Science Deadline: Nurses strike, Zero Carbon Bill
and gambling through gaming Nurses to strike on July
Nurses to strike on July 5th
Nearly 30,000 nurses, midwives and
healthcare assistants will walk off the job for 24 hours on
July 5 unless the New Zealand Nurses Organisation and the
district health boards can reach an agreement later
On Monday, district health board (DHB) nurses rejected the latest pay offer, worth more than $500 million, which Health Minister Dr David Clark said was "our best offer". The New Zealand Nurses Organisation (NZNO) then issued a strike notice for July 5 on Wednesday, with another notice for July 12 likely to come next week.
Earlier on in the pay dispute, Professor Jenny Carver from Massey University’s School of Nursing told the SMC “my sense from listening to nurses is that striking is deeply repellent and goes against everything nurses hold dear."
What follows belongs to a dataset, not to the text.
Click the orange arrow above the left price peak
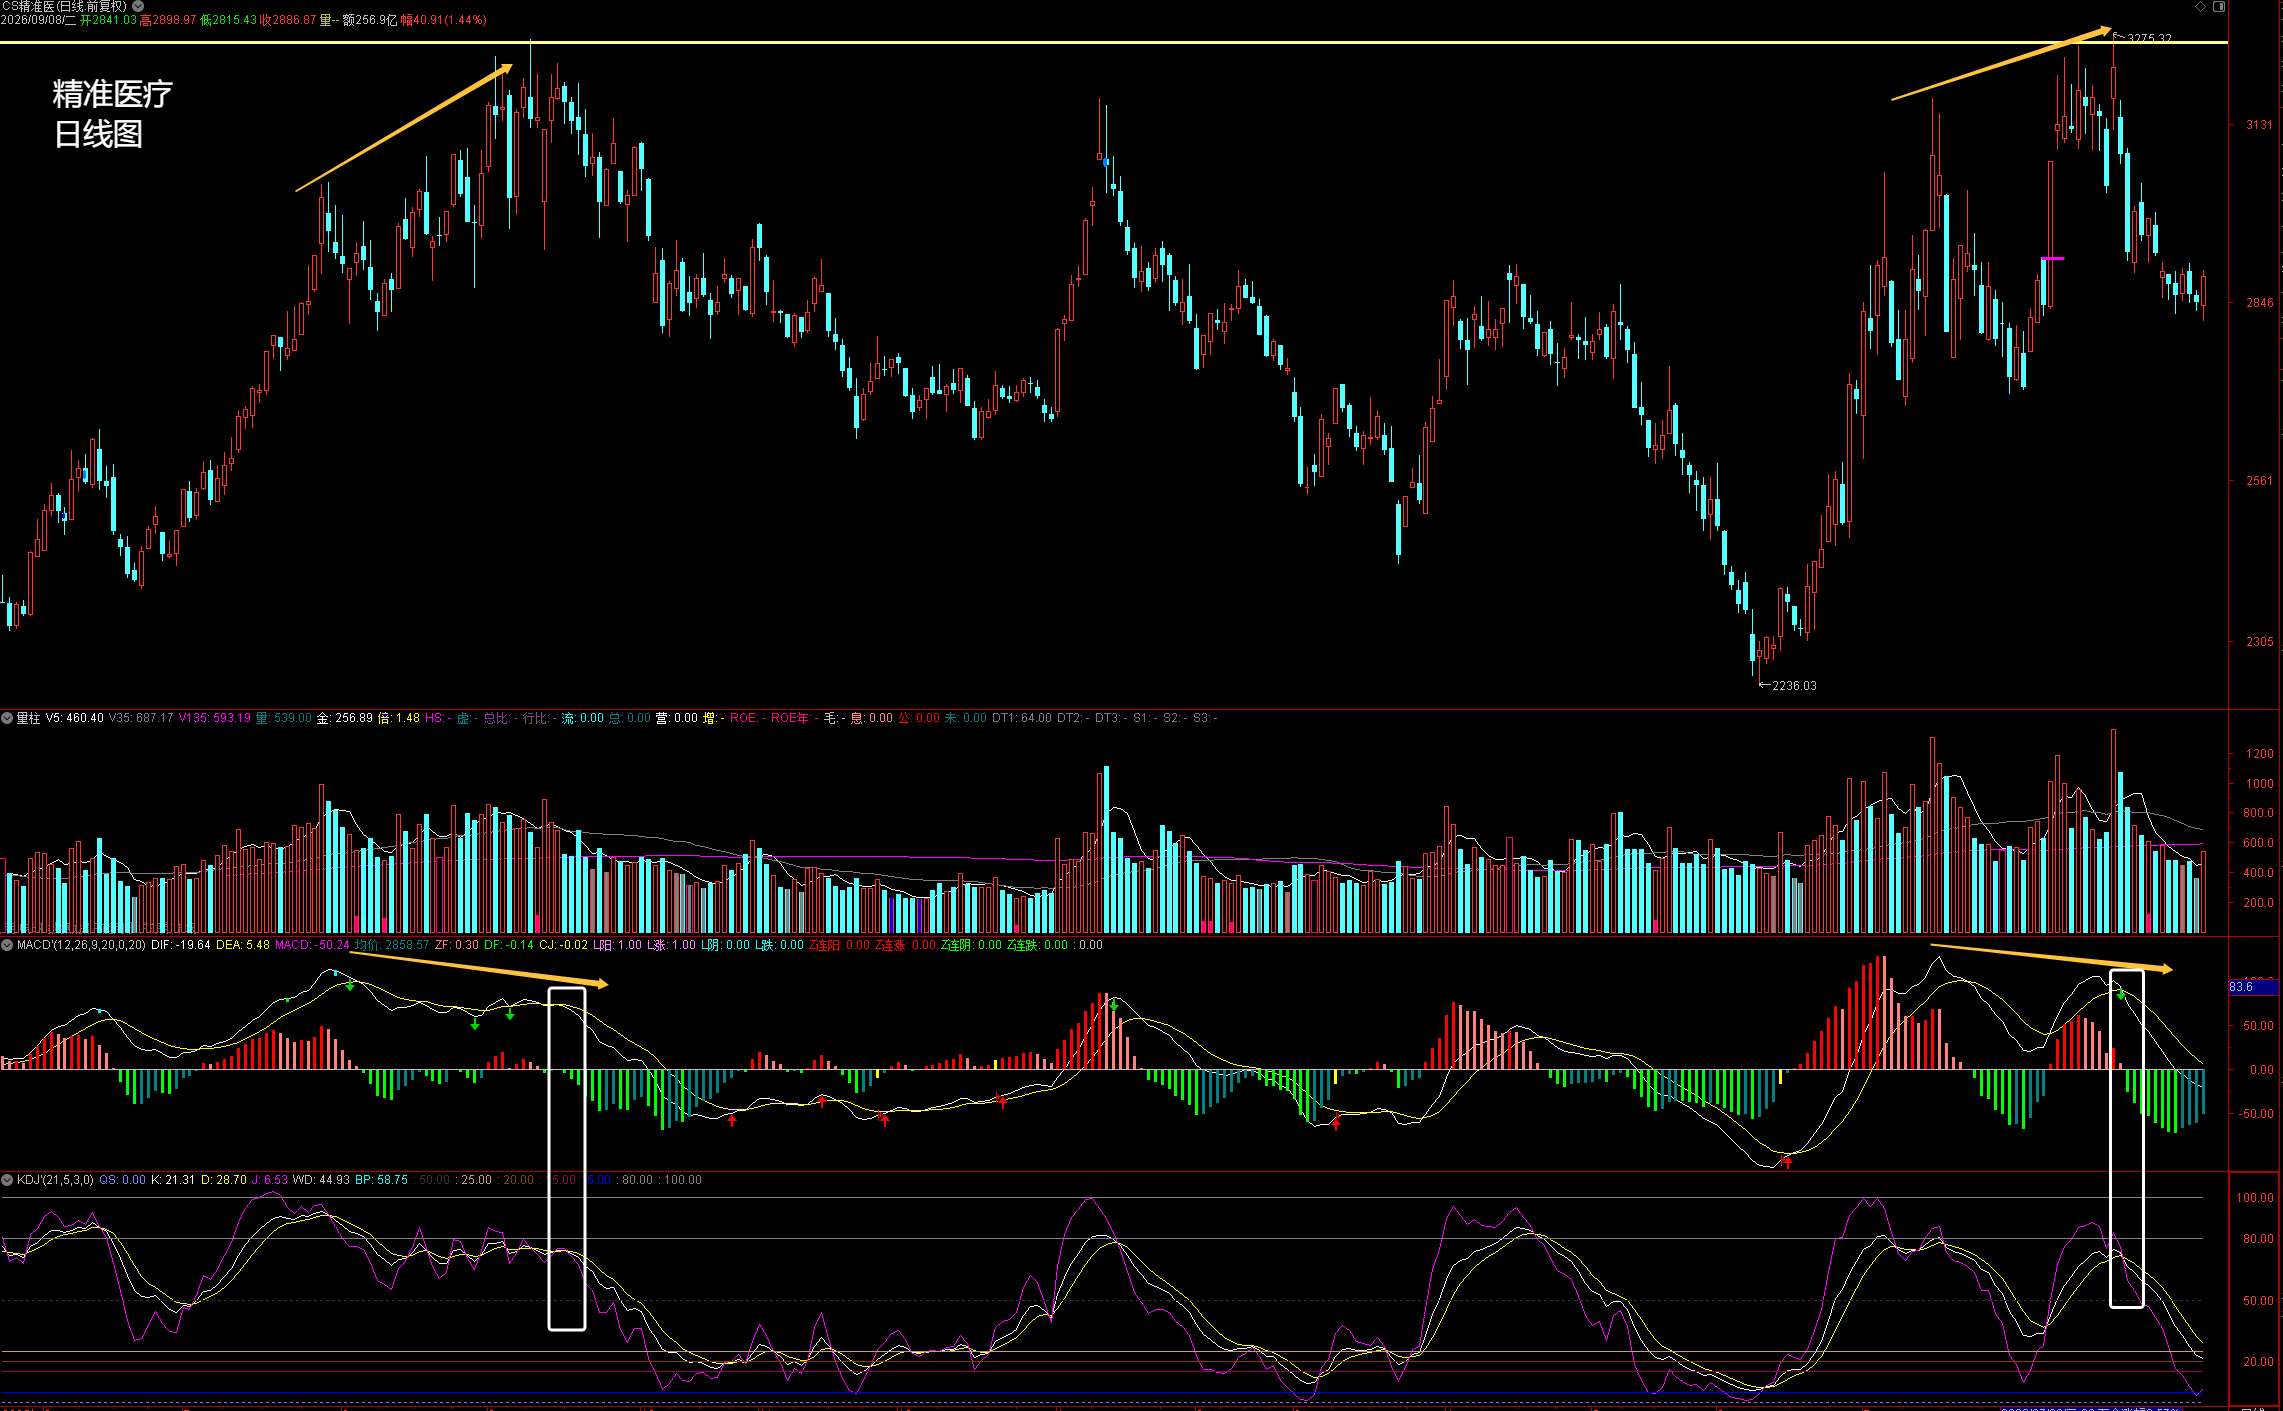 (404, 127)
Immediately after they rejected the latest offer, the New Zealand Nurses Organisation (NZNO) sent out a survey to their members asks members to rank the importance of a number of pay issues as well as questions around safe staffing and the proposed pay equity negotiation and settlement process. Cee Payne, the NZNO’s industrial services manager, told Nursing Review that it received about 3000 responses within an hour of sending out the survey. The NZNO will use the responses to the survey to inform how they negotiate with the DHBs.
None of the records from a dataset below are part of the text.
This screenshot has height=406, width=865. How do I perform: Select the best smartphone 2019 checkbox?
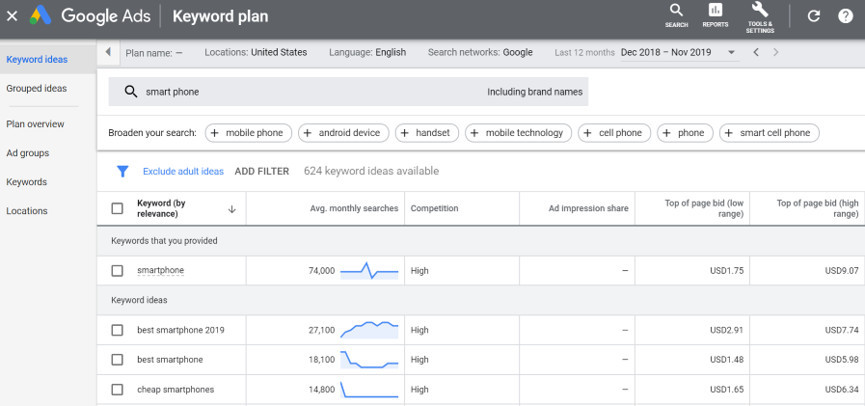coord(117,330)
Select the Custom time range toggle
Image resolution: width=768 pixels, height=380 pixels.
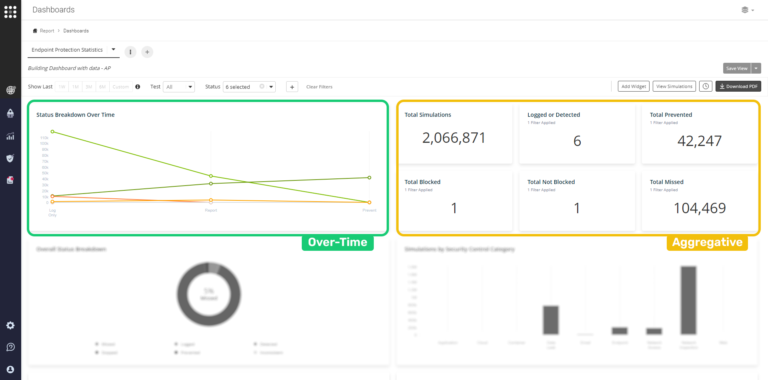pyautogui.click(x=120, y=87)
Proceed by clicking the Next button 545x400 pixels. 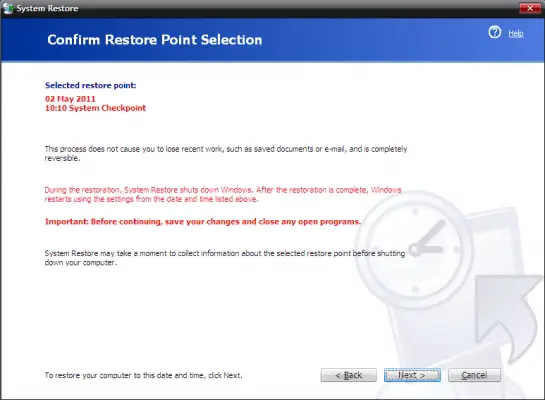tap(412, 375)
According to Dr Helen Rook from the Graduate School of Nursing at Victoria University of Wellington, “there is a profound dissonance between how nurses want to practice nursing and how they actually practice. Findings from my research suggest that nurses want to be present and give time to patients, but they are so busy with paperwork, and meeting targets that can’t, and not being able to causes nurses distress.”
DHB spokeswoman Helen Mason told Stuff.co.nz: "I think a lot of our conversations are going to be about ensuring nurses are feeling really confident that DHBs are putting something additional on the table that wasn't there before. That's about the safe staffing programme, it's also about pay equity."
Mason said the health boards would make sure to have "contingency plans to ensure the safety of patients and staff" and that people needing medical attention shouldn’t avoid going to hospital the day of the strike.
"Who the hell is going to take the time to replicate an experiment that is doubtless quite difficult to set up and prepare.
"In science, you don’t get any credit for replicating things – you get credit for being first, and absolutely no credit for coming along second and reproducing the results and saying ‘oh yeah it does work’."
Zero carbon not zero growth
Driving greenhouse gas emissions down doesn’t mean stagnation for our economy, according to economic modelling released this week.
As part of the public consultation of the Zero Carbon Bill – the Government’s proposed plan for how they will transition New Zealand to a low-emission economy by 2050 – Climate Change Minister James Shaw released four separate reports modelling what will happen to the economy under the different emissions target scenarios.
The most conservative report – produced by the New Zealand Institute of Economic Research – found that reaching net-zero emissions for all greenhouse gases would increase household incomes by 40 per cent by 2050, compared to 55 per cent if we do nothing (effectively pulling out of the Paris Agreement).
Three options are on the table for the Zero Carbon Bill: net-zero carbon dioxide only; net-zero long-lived gases (e.g. carbon dioxide, nitrous oxide) and stabilised short-lived gases like methane; or net-zero emissions for all greenhouse gases.
Associate Professor Ivan Diaz-Rainey from the University of Otago told the SMC, “these are fundamentally very different options and at the heart of these differences are how ‘short lived’ agricultural emissions will be treated. There is no question that agricultural emissions are challenging, both in terms of measurement (as highlighted by Professor David Frame’s recent paper) and in terms of mitigation.”
New Zealand has a particular interest in separating short- and long-lived gases because we make a lot of money from activities that emit the short-lived gas methane, Massey University Professor Robert McLachlan told the NZ Herald. But he pointed out “cutting methane emissions provide an immediate decrease in temperature; cutting carbon dioxide emissions does not".
Last Friday, National leader Simon Bridges offered Shawbipartisan support on another part of the Zero Carbon Bill: the establishment of a Climate Change Commission. Professor Ralph Sims from Massey University told the SMC it was “encouraging that the National opposition is showing some support as there has to be cross-party agreement to give long-term certainty".
The SMC gathered expert reaction to the greenhouse gas target options in the Zero Carbon Bil.
Policy news & developments
HIV diagnoses down: Drop in the number of people diagnosed with HIV last year after increases seen in the past five years. However, Otago researchers say these are still higher than numbers in 2012 and 2013
Farmer unrest over M.bovis response: MPI will start directly informing neighbouring farms of Infected Properties or high-risk properties nearby and will publish a list of the NAIT numbers of all affected animals on its website after farmers expressed frustration at roadshow meetings.